#### Source material ####

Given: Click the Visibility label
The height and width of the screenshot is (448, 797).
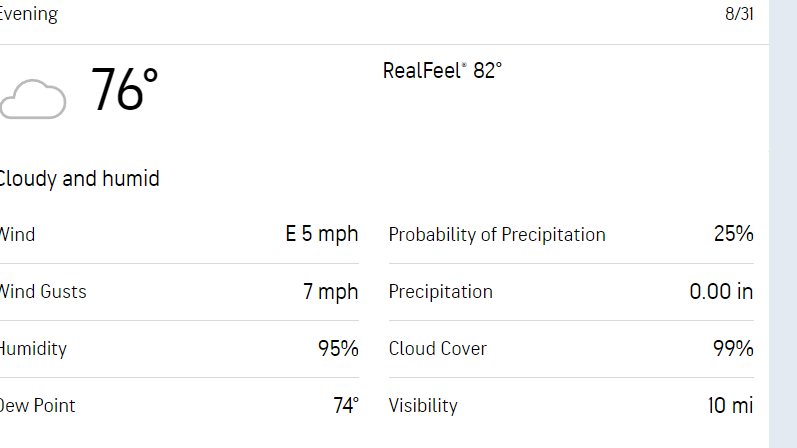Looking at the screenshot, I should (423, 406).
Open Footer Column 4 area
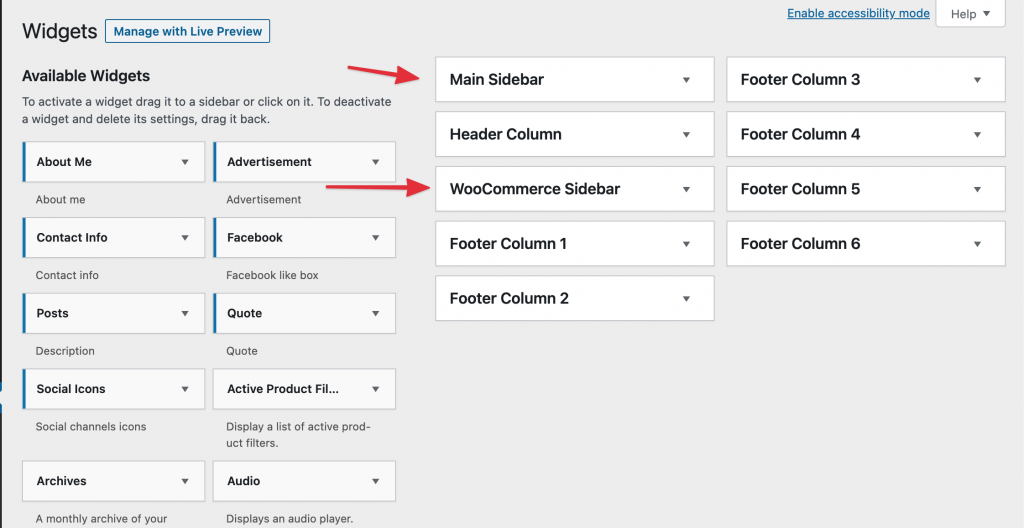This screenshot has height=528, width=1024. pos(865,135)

####

• _Objective_
Repeat the lines above word for word, leaving the pictures out.

• _Answer to this exercise_
Given: Click the Visibility label
The height and width of the screenshot is (448, 797).
Looking at the screenshot, I should (423, 406).
Open Footer Column 4 area
This screenshot has height=528, width=1024. pos(865,135)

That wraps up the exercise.